### DATASET CONTENT ###

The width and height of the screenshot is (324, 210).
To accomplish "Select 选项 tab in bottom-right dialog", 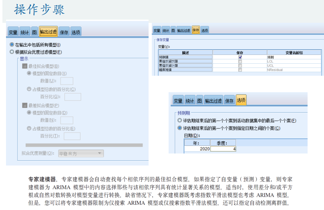I will click(x=241, y=101).
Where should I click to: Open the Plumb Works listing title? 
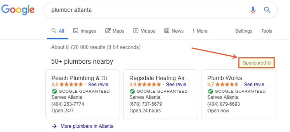[x=225, y=78]
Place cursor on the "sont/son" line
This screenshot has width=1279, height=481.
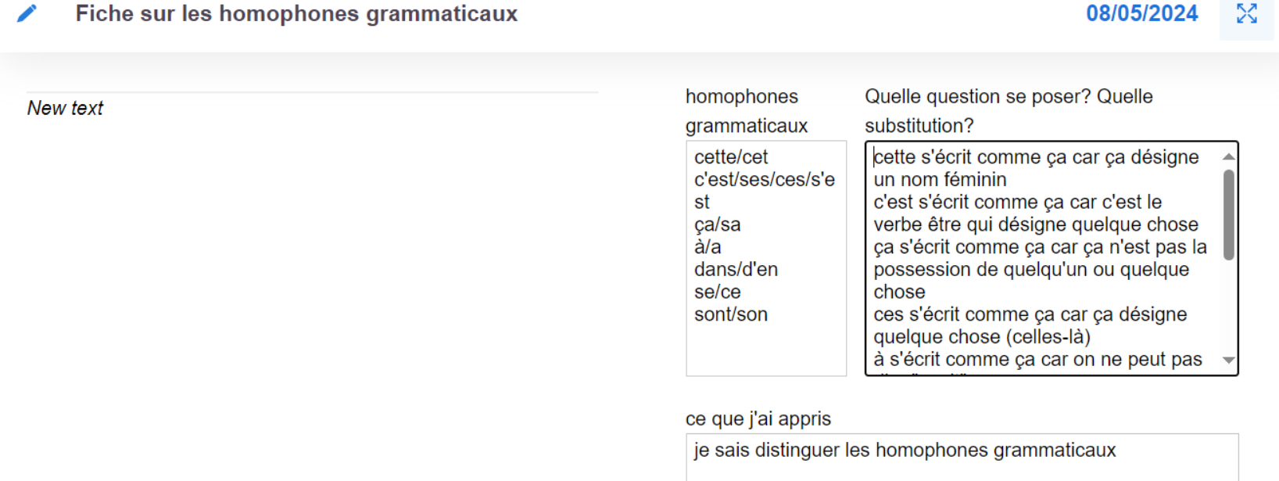click(730, 314)
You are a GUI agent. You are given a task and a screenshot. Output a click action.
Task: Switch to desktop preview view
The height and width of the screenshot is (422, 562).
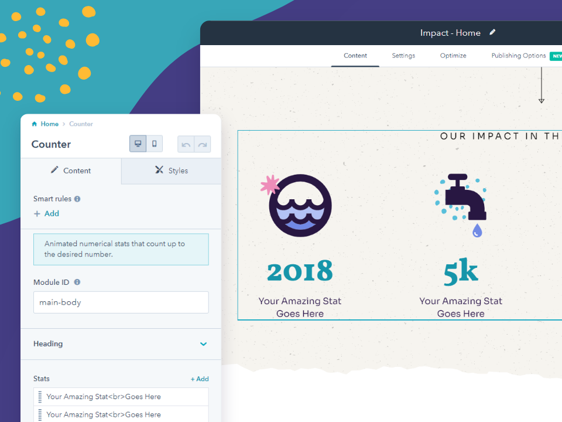click(x=138, y=144)
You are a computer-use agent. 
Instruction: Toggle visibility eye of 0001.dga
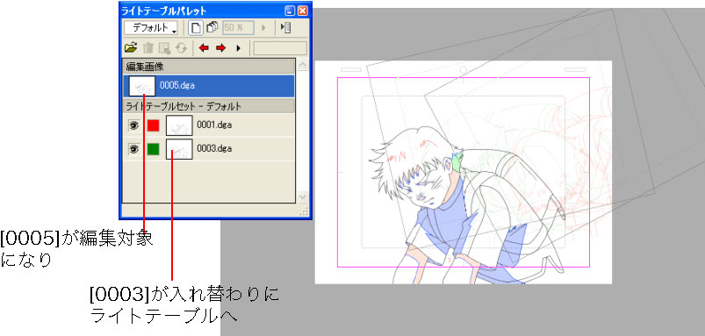(x=133, y=126)
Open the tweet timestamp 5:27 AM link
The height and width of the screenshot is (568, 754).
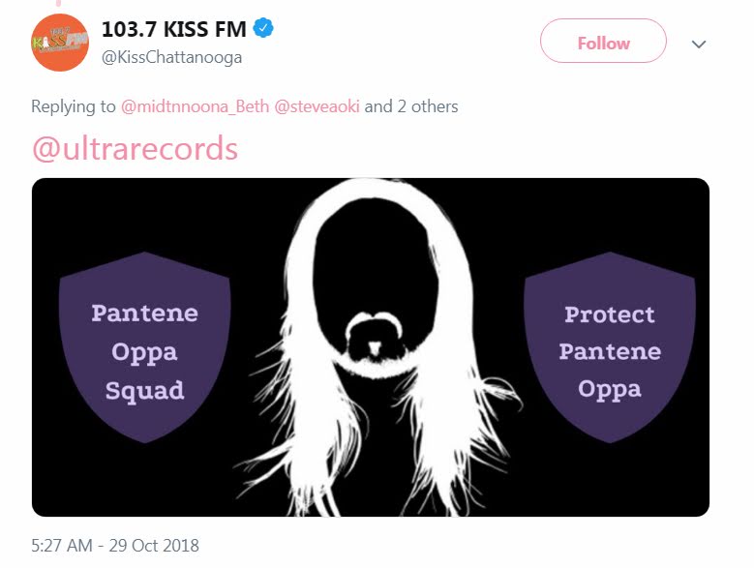click(62, 546)
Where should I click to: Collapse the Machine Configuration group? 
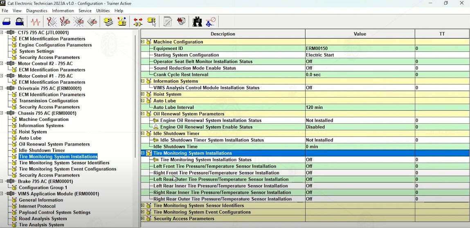tap(143, 42)
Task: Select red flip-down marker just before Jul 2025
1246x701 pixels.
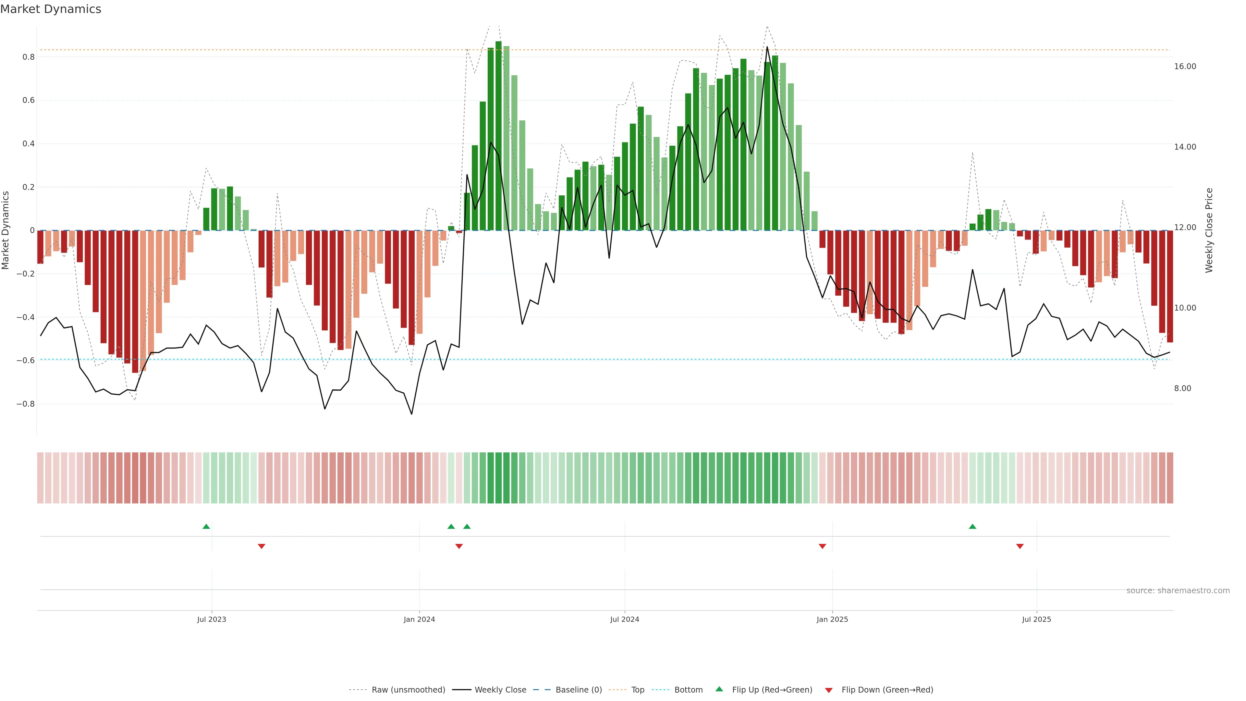Action: pos(1020,546)

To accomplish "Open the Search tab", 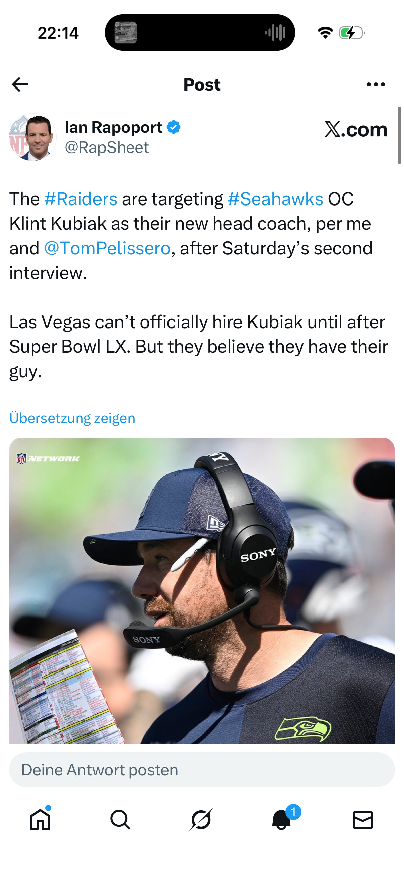I will coord(120,820).
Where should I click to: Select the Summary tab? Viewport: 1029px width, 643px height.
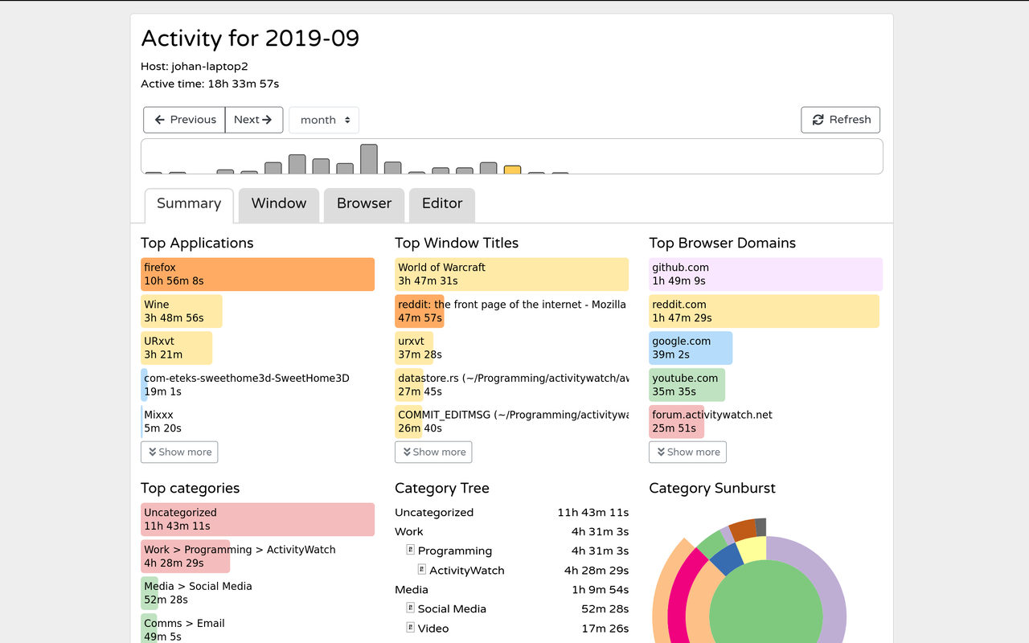point(188,204)
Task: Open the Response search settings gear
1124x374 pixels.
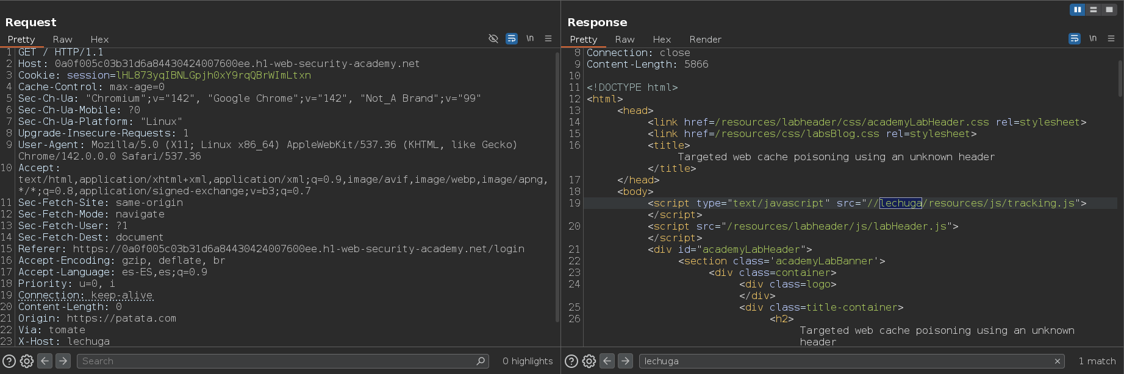Action: point(589,361)
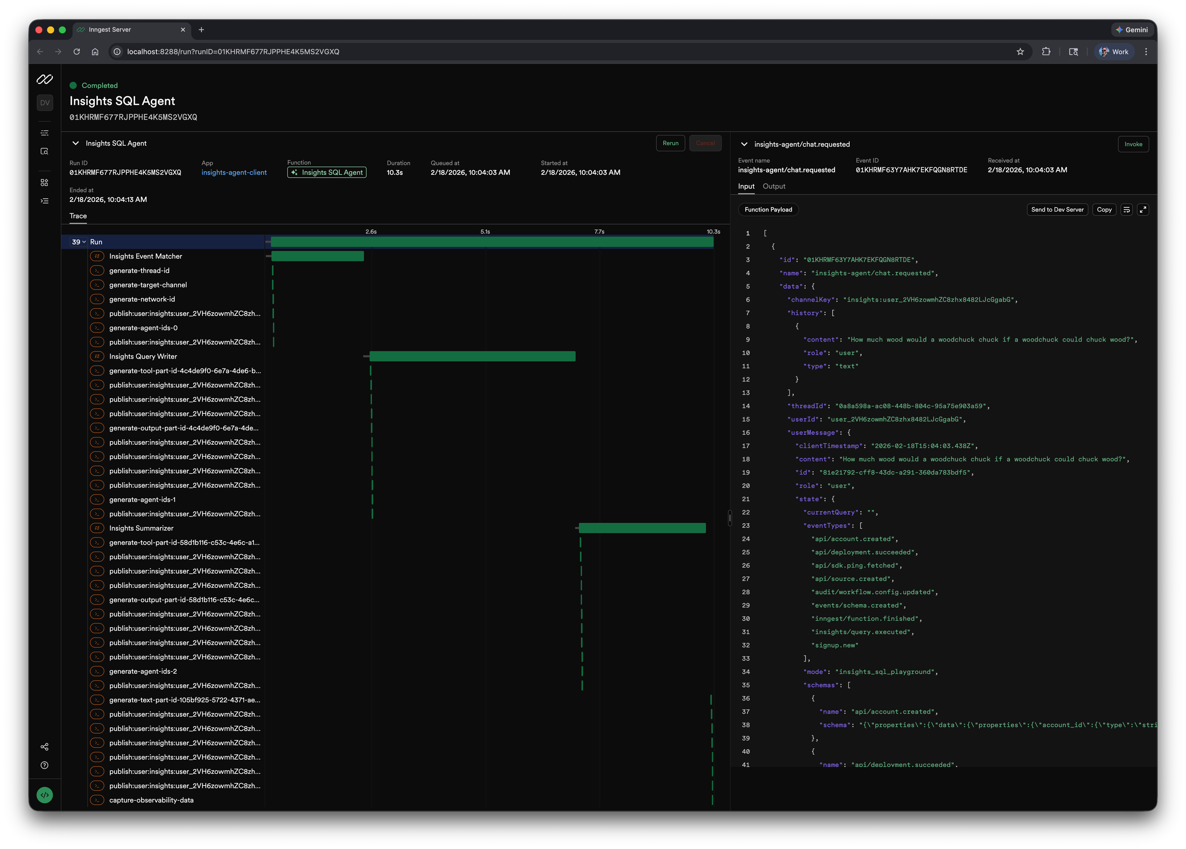Open the insights-agent-client app link
The image size is (1186, 849).
[234, 173]
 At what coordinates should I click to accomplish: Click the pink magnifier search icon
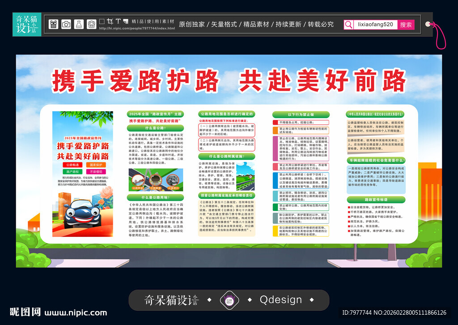click(x=348, y=25)
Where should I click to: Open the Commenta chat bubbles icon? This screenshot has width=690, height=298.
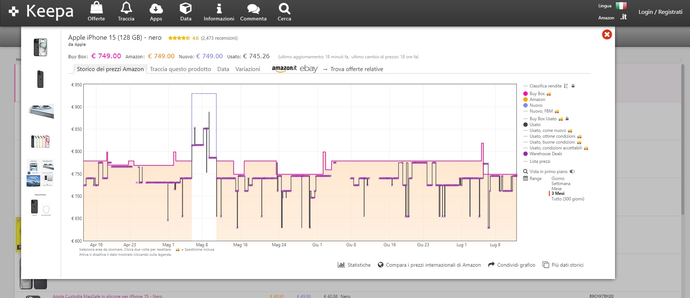point(253,8)
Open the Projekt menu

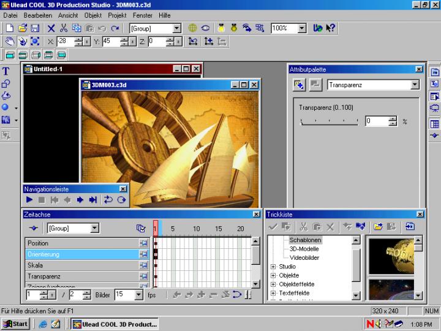coord(117,15)
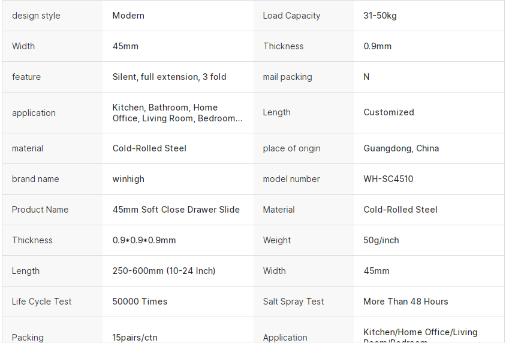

###

TASK STATEMENT:
Show each line of the listing above that contains the string "screenshot", treating uppercase and lowercase as different.

RESULT BELOW:
The width and height of the screenshot is (324, 210).
This screenshot has width=1279, height=481.
You are a GUI agent. You are given a task and a screenshot. Output a click action.
The height and width of the screenshot is (422, 562).
The height and width of the screenshot is (568, 754).
Where should I click to: Open the Commenta chat bubbles icon? This screenshot has width=690, height=298.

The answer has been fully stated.